_Exercise 1_
In the Doctor Who commentary, how much was the yearly license fee when Doctor Who started?
_Exercise 2_
Check each statement against the Doctor Who commentary. Mark it yes or no, and quote the words of the text that decide it. (a) The BBC is a publicly owned non-profit corporation. (b) The license fee works like a cable bill. (c) Doctor Who has always tried to sit on the cutting edge.
_Exercise 3_
Quote the Doctor Who commentary word for word, starting with "Which is why Doctor" and going on through "over a year.".

┌─ Source extract

Which is why Doctor Who can follow giant insects with pseudo-Shakespeare and have it feel like anything other than the weirdest thing on television. But, ironically, this depends on dropping the inter-story cliffhanger. In order to work properly, The Crusade has to be a Shakespearean world that the Doctor and company drop into. Which is why Whitaker uses the fast start from within the pseudo-Shakespearean world instead of the normal TARDIS arrival sequence. This is the first major step towards abandoning individual episode titles - which will finally happen in a little over a year.

But the thing is, this theatricality was not in the least bit experimental. I mean, don't get me wrong - Doctor Who is, on the whole, massively experimental. But it has never been a show that sought to sit on the cutting edge. And theatricality is in no way part of its experiments. The show, after all, is on the BBC. Which is something that it's easy to lose sight of.

Let's pause for a moment and help out those who are in less fortunate countries with poor education systems that don't teach them important things about the world. Like America. The BBC is a publicly owned non-profit corporation. When you buy a television in the UK and start using it for anything other than watching DVDs or playing video games, you have to pay a license fee of 150 pounds a year for a color TV. When Doctor Who started, that fee was four pounds a year. And that fee is a tax. It is not like a cable bill - it's a government tax that it is illegal not to pay.

So, for Americans. You know how the Republicans want to slash the modicum of funding for NPR and PBS? In the Britain of 1965, that viewpoint would mean that you want to eliminate 50% of television outright. Television and radio were, in Britain offered as a public service. And as you might imagine of 1960s Britain, that meant that proper art had to be shown on them.

└─
┌─ Items

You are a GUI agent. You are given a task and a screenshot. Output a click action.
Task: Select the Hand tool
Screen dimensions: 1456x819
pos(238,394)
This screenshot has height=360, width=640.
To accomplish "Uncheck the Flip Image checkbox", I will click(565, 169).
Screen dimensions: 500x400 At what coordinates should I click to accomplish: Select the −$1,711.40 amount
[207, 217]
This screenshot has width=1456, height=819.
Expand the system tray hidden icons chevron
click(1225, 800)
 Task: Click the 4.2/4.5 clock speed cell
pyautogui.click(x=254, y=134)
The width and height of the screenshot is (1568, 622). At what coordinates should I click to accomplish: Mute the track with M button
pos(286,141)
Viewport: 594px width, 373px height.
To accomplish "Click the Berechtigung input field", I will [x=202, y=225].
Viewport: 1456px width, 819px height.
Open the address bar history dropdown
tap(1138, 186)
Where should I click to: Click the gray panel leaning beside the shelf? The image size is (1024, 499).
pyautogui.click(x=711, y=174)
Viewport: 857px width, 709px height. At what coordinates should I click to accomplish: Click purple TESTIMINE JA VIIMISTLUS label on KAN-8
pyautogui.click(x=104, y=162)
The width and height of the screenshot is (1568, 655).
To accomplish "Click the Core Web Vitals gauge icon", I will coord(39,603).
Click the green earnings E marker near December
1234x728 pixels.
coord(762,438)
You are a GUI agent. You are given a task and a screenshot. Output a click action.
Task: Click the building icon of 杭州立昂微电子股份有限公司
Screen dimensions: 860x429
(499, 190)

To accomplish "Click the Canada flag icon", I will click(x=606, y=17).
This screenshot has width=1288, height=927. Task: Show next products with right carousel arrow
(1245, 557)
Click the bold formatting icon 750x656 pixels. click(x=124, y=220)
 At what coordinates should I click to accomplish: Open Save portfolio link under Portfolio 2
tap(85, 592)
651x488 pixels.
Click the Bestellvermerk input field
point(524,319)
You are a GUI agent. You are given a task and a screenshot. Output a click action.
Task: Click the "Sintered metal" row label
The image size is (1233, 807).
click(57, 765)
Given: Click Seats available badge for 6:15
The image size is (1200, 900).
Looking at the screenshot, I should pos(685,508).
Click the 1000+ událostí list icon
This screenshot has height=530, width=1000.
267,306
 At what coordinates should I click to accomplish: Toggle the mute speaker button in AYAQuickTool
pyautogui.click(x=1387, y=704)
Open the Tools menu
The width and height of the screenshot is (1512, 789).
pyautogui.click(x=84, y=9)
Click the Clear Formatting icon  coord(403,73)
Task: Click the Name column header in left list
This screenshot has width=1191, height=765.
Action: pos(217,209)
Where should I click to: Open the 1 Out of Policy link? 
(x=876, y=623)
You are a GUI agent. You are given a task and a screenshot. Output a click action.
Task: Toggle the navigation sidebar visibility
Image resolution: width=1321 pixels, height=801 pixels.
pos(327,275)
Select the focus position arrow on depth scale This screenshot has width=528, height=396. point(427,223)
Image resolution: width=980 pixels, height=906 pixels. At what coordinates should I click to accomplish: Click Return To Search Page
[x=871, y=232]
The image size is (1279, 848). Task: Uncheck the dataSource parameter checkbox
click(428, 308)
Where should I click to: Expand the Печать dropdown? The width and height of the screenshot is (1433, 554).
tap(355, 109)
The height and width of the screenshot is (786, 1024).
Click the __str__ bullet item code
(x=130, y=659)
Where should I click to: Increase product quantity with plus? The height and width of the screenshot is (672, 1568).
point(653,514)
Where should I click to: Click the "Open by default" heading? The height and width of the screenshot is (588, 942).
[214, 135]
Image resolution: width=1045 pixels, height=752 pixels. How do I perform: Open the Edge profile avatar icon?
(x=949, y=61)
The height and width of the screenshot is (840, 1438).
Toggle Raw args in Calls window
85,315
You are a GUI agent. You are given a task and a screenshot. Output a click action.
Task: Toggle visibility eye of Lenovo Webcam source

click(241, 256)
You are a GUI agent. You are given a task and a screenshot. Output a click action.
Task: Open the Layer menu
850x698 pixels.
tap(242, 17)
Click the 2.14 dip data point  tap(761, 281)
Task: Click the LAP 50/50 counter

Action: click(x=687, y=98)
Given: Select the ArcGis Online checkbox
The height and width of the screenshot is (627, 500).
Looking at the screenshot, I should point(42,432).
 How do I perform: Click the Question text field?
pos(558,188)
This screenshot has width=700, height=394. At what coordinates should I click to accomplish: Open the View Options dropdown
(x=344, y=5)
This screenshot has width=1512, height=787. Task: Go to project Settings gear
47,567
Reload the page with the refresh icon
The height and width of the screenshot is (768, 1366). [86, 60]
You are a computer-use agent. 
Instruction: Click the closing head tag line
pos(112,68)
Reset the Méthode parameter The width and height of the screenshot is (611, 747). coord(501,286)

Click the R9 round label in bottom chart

└─

_Complete answer 1_
Four pounds a year.

_Complete answer 2_
(a) Yes: "The BBC is a publicly owned non-profit corporation."
(b) No: "It is not like a cable bill - it's a government tax that it is illegal not to pay."
(c) No: "But it has never been a show that sought to sit on the cutting edge."

_Complete answer 3_
Which is why Doctor Who can follow giant insects with pseudo-Shakespeare and have it feel like anything other than the weirdest thing on television. But, ironically, this depends on dropping the inter-story cliffhanger. In order to work properly, The Crusade has to be a Shakespearean world that the Doctor and company drop into. Which is why Whitaker uses the fast start from within the pseudo-Shakespearean world instead of the normal TARDIS arrival sequence. This is the first major step towards abandoning individual episode titles - which will finally happen in a little over a year.